David Barral, marketing director at Aviva, said: “The RDR is an excellent opportunity to transform financial advice and deliver a more sustainable and customer-focussed market. Aviva has consulted a large number of advisers and consumers and supports the aims of the RDR to create a market that delivers better quality advice and greater transparency of charges for customers. We understand that the RDR will mean big changes in the way advisers work and Aviva is doing all it can to help them. For example, the Aviva Financial Adviser Academy is playing a leading role in helping advisers attain the higher qualifications they will need.
“Improving the quality of advice will raise the cost of providing that advice.
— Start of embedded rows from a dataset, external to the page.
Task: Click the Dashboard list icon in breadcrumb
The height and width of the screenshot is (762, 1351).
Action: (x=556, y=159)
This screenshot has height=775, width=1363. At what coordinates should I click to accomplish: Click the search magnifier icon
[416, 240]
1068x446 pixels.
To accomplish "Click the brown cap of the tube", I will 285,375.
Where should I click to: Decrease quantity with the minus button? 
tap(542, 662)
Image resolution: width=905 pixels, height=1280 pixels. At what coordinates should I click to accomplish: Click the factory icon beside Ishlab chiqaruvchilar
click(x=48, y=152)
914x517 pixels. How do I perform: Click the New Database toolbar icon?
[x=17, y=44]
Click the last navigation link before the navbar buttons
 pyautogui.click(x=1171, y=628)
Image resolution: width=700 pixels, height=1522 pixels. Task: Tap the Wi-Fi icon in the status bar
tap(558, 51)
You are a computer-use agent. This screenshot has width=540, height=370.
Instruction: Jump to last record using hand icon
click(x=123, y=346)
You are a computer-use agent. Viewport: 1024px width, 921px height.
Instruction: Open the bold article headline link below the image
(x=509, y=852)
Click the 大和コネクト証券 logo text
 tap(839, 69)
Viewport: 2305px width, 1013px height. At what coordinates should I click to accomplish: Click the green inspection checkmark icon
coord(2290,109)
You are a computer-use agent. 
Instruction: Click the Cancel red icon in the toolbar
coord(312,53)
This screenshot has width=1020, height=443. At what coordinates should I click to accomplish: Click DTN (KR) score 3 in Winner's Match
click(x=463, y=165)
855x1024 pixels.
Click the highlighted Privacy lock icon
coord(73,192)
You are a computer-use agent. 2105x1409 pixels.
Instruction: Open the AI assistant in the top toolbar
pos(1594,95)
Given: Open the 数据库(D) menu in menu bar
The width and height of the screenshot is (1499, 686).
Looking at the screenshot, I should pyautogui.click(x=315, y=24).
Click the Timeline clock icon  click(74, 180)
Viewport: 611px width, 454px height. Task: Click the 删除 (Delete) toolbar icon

Aviva research indicates it is likely that large numbers of advisers will leave the industry while those who remain are likely to adopt business models to service fewer and wealthier clients. These changes could make it more difficult for middle Britain to get financial advice, so Aviva has launched the Future Adviser programme to find the next generation of financial advisers.
“Aviva recognises that access to good financial advice is crucial to the financial wellbeing of millions of people. Consumer access to financial products and services is the biggest and most pressing issue facing our industry and it is crucial that the FSA delivers on its objective of ensuring that advice is easily accessible.”
* Factoring is often referred to as indemnity commission. It is a system where an adviser receives payment upfront rather than being paid over several years.